James Guerra (Avante), ex-Secretário Municipal de Desenvolvimento Urbano e Habitação.

“Na defesa do Dr. Pessoa, que foi entregue aqui recentemente, já após a comissão ter sido reunida, ele cita que as contas de 2022 ele não conseguiu apresentar a defesa, isso é o que ele argumenta, e isso aqui foi ponto de debate entre mim e o Fernando Lima. Sobre 2023 a gente entende que muitas dessas questões não tiveram como ter sido sanadas, às vezes a contratação de servidores, a quantidade que era previsto ali que ele acabou não cumprindo dependia de orçamento, orçamento depende de outras situações, então o nosso entendimento foi de que as questões elas são bastante complexas e quando você analisa uma a uma, realmente você identifica essas irregularidades que é o não cumprimento dessas medidas, mas deixar claro que o relatório aponta falhas em relação ao orçamento, em relação a não contratação de servidores, em relação a algumas situações de não repasse da previdência, que também são situações que já aconteceram em outras questões, não quero dizer com isso que isso justifica, mas em grande parte explica muito do que aconteceu”, justifica Guerra.

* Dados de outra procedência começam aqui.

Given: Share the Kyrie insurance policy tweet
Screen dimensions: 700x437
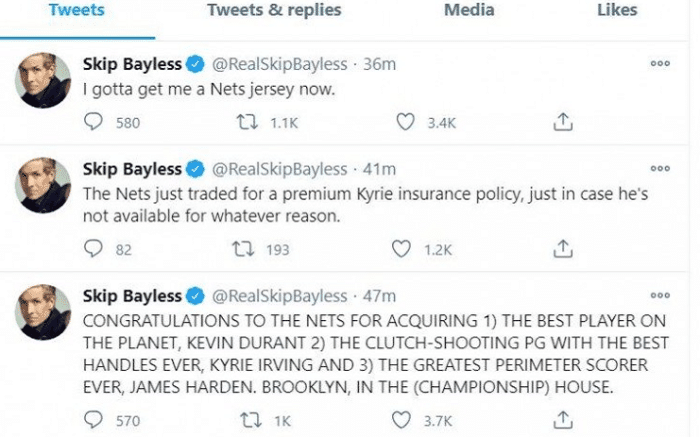Looking at the screenshot, I should point(563,249).
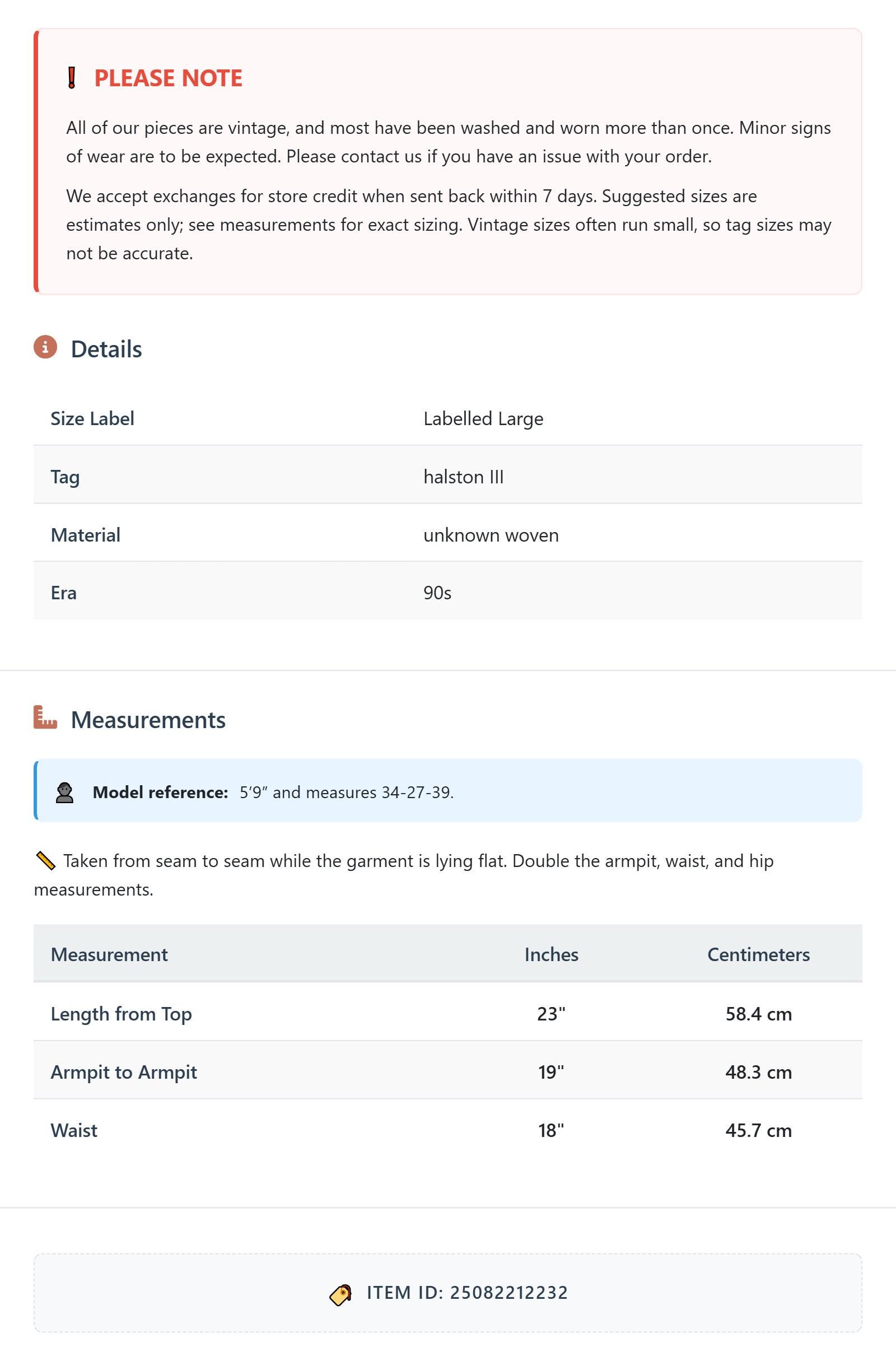
Task: Select the Labelled Large size value
Action: coord(483,418)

No entanto, o vereador Joaquim do Arroz derruba a tese levantada pelo ex-Secretário da SEMDUH. Para o Presidente da Comissão de Finanças a Câmara Municipal deu todas as oportunidades para que o ex-Prefeito Dr. Pessoa apresentasse sua defesa, até mesmo elastecendo prazos. O parlamentar disse que o caso serve de exemplo.

“A Câmara não tem a menor satisfação de reprovar nem deixar ninguém inelegível. Mas aqui nós estamos para cumprir o papel de Vereador. A nossa Comissão teve muito zelo para que nada que fosse feito aqui hoje, amanhã, pudesse ser derrubado juridicamente. Então demos os prazos. Quando você pega um relatório de 2023, mesmo que eu tivesse dado um ano para a Dr. Pessoa se justificar, ele não conseguiria, um ano, mas nós demos 60. Dias, 22, mais de 60 dias. Então, mas tem coisas que são injustificáveis. Fica aí o exemplo dos próximos gestores de tomar cuidado. Zelo pela casa, zelo por Teresina, zelo pela nossa vida por causa do nosso povo”, concluiu.